Drinki z cukrem spowodowały w 2010 roku w Stanach Zjednoczonych 25 tysięcy śmierci, jednak najbardziej ucierpiały państwa o średnich i niskich dochodach. Dane te zostały przeanalizowane w oparciu o raport chorób w skali globalnej udostępniony przez Światową Organizację Zdrowa (z ang. World Health Organization, WHO), który obejmuje 114 krajów zamieszkiwanych przez około 80 procent populacji Ziemi. Naukowcy przeanalizowali związki pomiędzy masą ciała, częstotliwością spożywania słodkich napojów i śmierciami spowodowanymi innymi schorzeniami. Okazało się, że omawiane trunki odebrały życie 180 tysiącom ludzi, podczas gdy cukrzyca uśmierciła 133 tysięcy, problemy sercowe 44 tysięcy, a rak 6 tysięcy osób.

Gwoli sprostowania, uczeni nie twierdzą bynajmniej, że to właśnie słodkie napoje odebrały tyle istnień – sama w sobie przyczyna jest dużo trudniejsza do udowodnienia.

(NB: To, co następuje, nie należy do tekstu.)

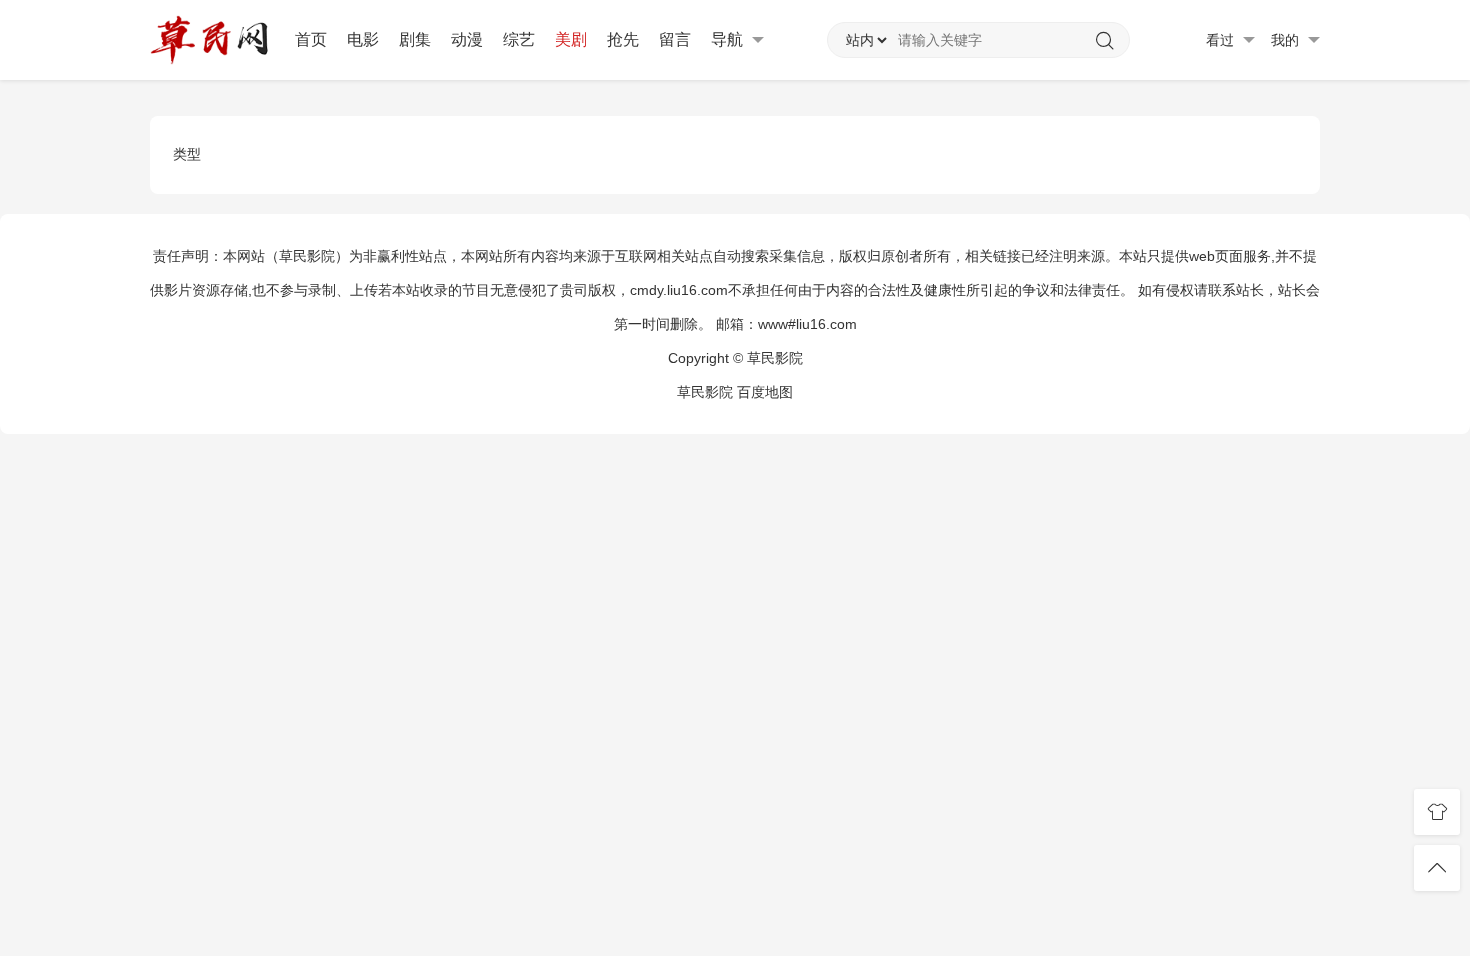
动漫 (467, 39)
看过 (1222, 40)
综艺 (519, 39)
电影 (363, 39)
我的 (1287, 40)
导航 (729, 39)
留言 (675, 39)
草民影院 (705, 392)
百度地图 (765, 392)
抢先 (623, 39)
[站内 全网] (866, 40)
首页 (311, 39)
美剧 (571, 39)
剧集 (415, 39)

Sprawdzili po prostu poszczególne osoby pod kątem ilości wypijanych słodkich napojów, indeksu masy ciała i śmierci z powodu wspomnianych powyżej schorzeń.

Z raportu opublikowanego we wrześniu minionego roku przez internetowy magazyn naukowy Slate wynika, że poprzednie badania mające na celu wykazać związek pomiędzy słodkimi trunkami a otyłości raz wykazywały, że takowy istnieje, a raz, że nie. Co więcej, to samo źródło podaje, że większość analiz sceptycznie podchodzących do tematu finansowanych było przez… producentów tych napojów.

Wyniki badań opartych o raport WHO zostały po raz pierwszy zaprezentowane w dniu wczorajszym na konferencji zorganizowanej przez Amerykańskie Stowarzyszenie Serca (ang. American Heart Association, AHA). W podsumowaniu określono bezpieczną dawkę słodkich trunków: dorośli będący na diecie przyzwalającej na 2 tysiące kalorii dziennie powinni spożywać nie więcej niż 450 kalorii smakowych wód z cukrem tygodniowo.